My concern regarding Justice Breyer’s question extends beyond the plain language of the law. When he asks whether Congress can just go ahead and pass another law, he underestimates the enormity of such a task. It can take decades to re-enact a law the Supreme Court strikes down willy-nilly.

I’m sorry that Ms. Erbe is upset that we live in a Constitutional Republic that has limits on the power of government, and makes it difficult for Congress to pass laws that touch on important constitutional rights. I really am. Utterly distraught.

When I think of free speech I think of political protest or whistle-blowing or espousing unpopular positions. I don’t think of a constitutional right to make and sell violent, bloody videos of animals maiming and killing each other in a way that is designed to appeal to the lowest human instincts.

So you’re OK with banning nude art then? Certain types of dancing that people find appeal to the lowest human instincts? Depictions of violence in movies and video games? I’m sorry we have a First Amendment that protects these things, but we do. If Ms. Erbe is so upset by this concept of broad protections on freedom of speech and expression, perhaps she should consider relocating to a country where such rights are not taken seriously, like China, Russia, or Canada.

7 Responses to “Lame Commentary on the Stevens Case”

  1. Roberta X says:

    “When he asks whether Congress can just go ahead and pass another law, he underestimates the enormity of such a task.”

    I’m pleased she thinks this: “enormity: 1. an outrageous, improper, vicious, or immoral act […]; 2.: the quality or state of being immoderate, monstrous, or outrageous […].” (see http://www.merriam-webster.com/dictionary/enormity ).

    Yep, just about right for Congress passing another law.
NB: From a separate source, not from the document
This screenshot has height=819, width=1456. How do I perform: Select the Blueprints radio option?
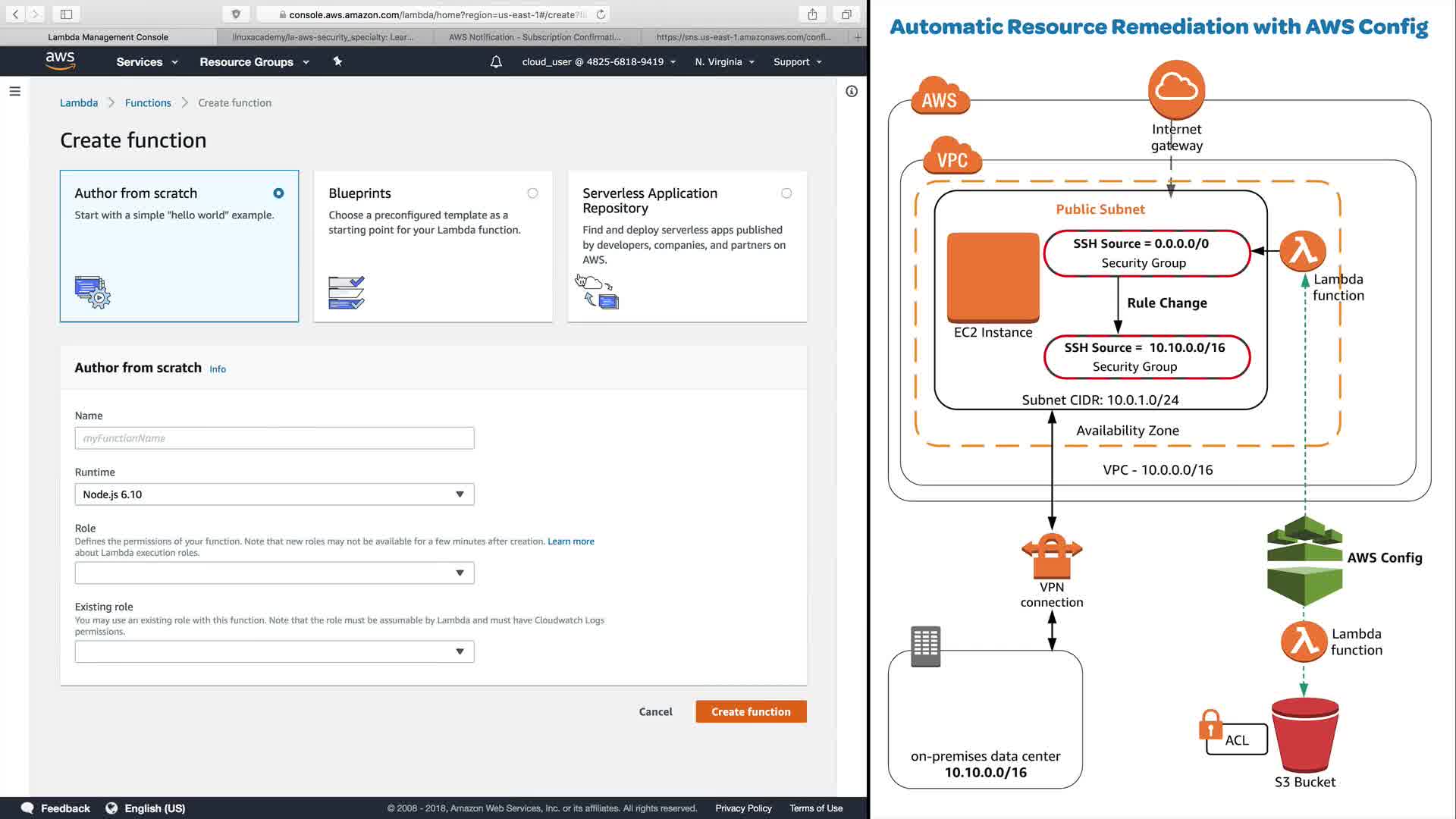pyautogui.click(x=532, y=193)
And yet another bit of moronic over-glib slickness from bobby Bobbie Erbe. Her wrongness is well-nigh holographic.

  2. Roberta X says:

    Er, “bobby” should have been “bonny.” …Speaking of wrongness.

  3. illspirit says:

    After she suggested “rounding up promoters of hate” (which I guess means building concentration camps for Obama critics..), is it really any surprise that she hates what she called “so-called ‘freedom of speech’ rights” in this article?

  4. Chris says:

    Would not a hunting video fall under the educational exceptions of the law?
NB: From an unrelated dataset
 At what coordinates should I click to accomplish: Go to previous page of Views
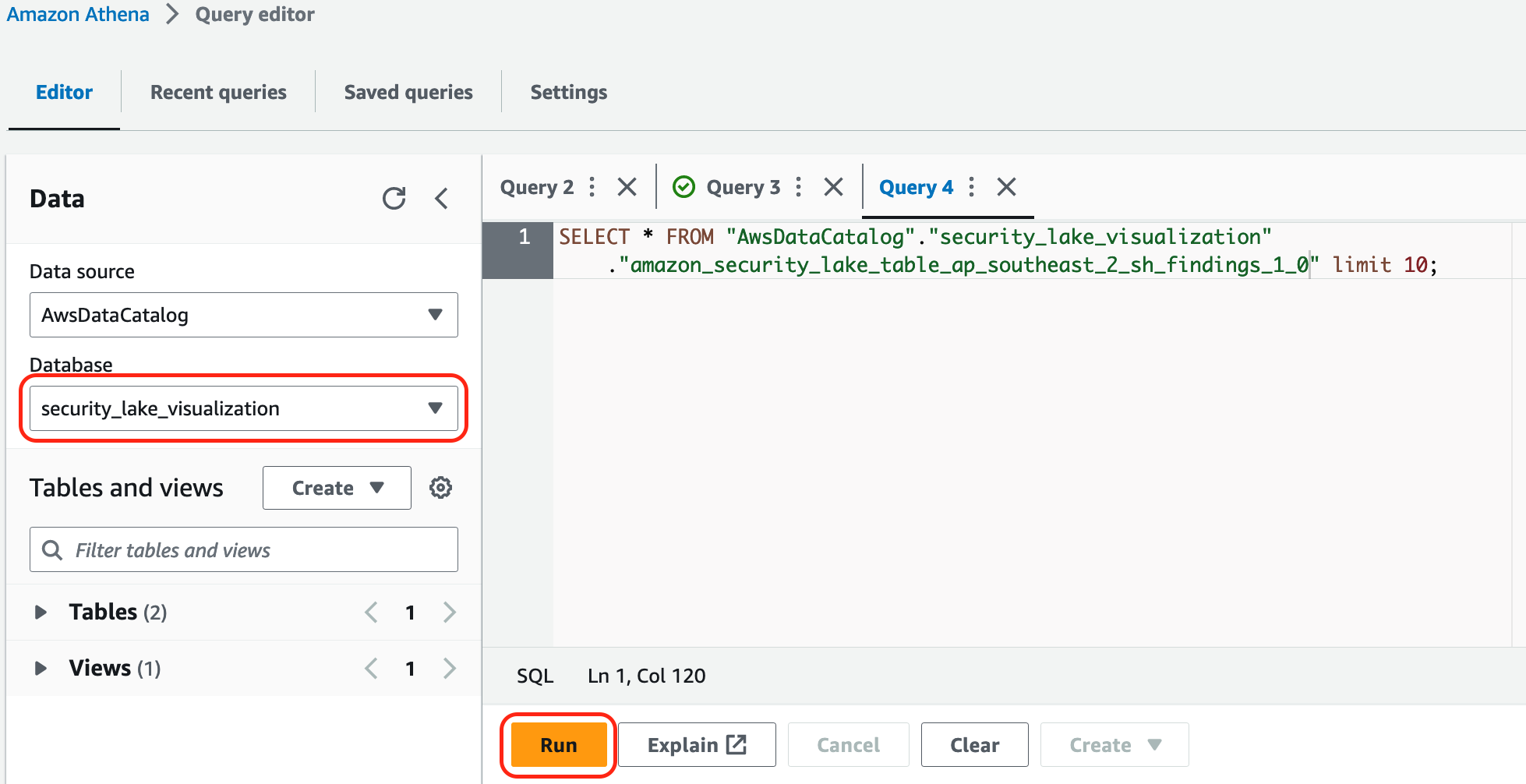click(x=371, y=668)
    Dog fighting is obviously not educational in any way except perhaps as a tool for law enforcement and veterinary purposes. In that aspect a dog fighting video could be regulated much the same way as the educational videos used to train child porn investigators are.

  5. Sebastian says:

    It depends on interpretations. The problem with the law is the Courts generally frown on rules where someone can’t clearly tell whether their speech is protected or not. In this case, would, say, a marketing brochure on Dove hunting be lawful? Can you post a depiction of deer hunting in DC where it’s illegal as part of a marketing brochure?

  6. elmo iscariot says:

    “Sometimes one wonders what goes through the minds of Supreme Court justices.”

    One would get the impression that their job is to apply the law, not to be “sensitive”.

    Fiat justitia ruat caelum.

    “The problem with the law is the Courts generally frown on rules where someone can’t clearly tell whether their speech is protected or not.”

    Exactly the same issue as with laws against “obscene” speech. Maybe Ms. Erbe would care a bit more about the issue if it was framed in terms of the legal chilling of sexual-minority expression rather than hunting videos. ‘Cause, y’know–it’s about _sensitivity_, not principle.

  7. B Woodman says:

    Too bad, Ms Bobby/Bonnie.
    The First Amendment gives all of us the right to be offended, as well as offensive. After all, aren’t they two sides of the same coin?

    The Bill of RIGHTS (not privilidges, not suggestions, not licenses, not even laws) can be such a bitch. The Bill of Rights is merely a written codification of our natural, God-given rights. Live with it. Or you and your profession could be next on the “legal” chopping block.